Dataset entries

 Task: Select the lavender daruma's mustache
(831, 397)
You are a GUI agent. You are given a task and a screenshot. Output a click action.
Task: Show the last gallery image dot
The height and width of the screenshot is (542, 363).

[TASK TO CARRY OUT] Output the data in full, please, exactly as written.

[WRITTEN ANSWER]
 Task: Select the lavender daruma's mustache
(831, 397)
You are a GUI agent. You are given a task and a screenshot. Output a click action.
Task: Show the last gallery image dot
The height and width of the screenshot is (542, 363).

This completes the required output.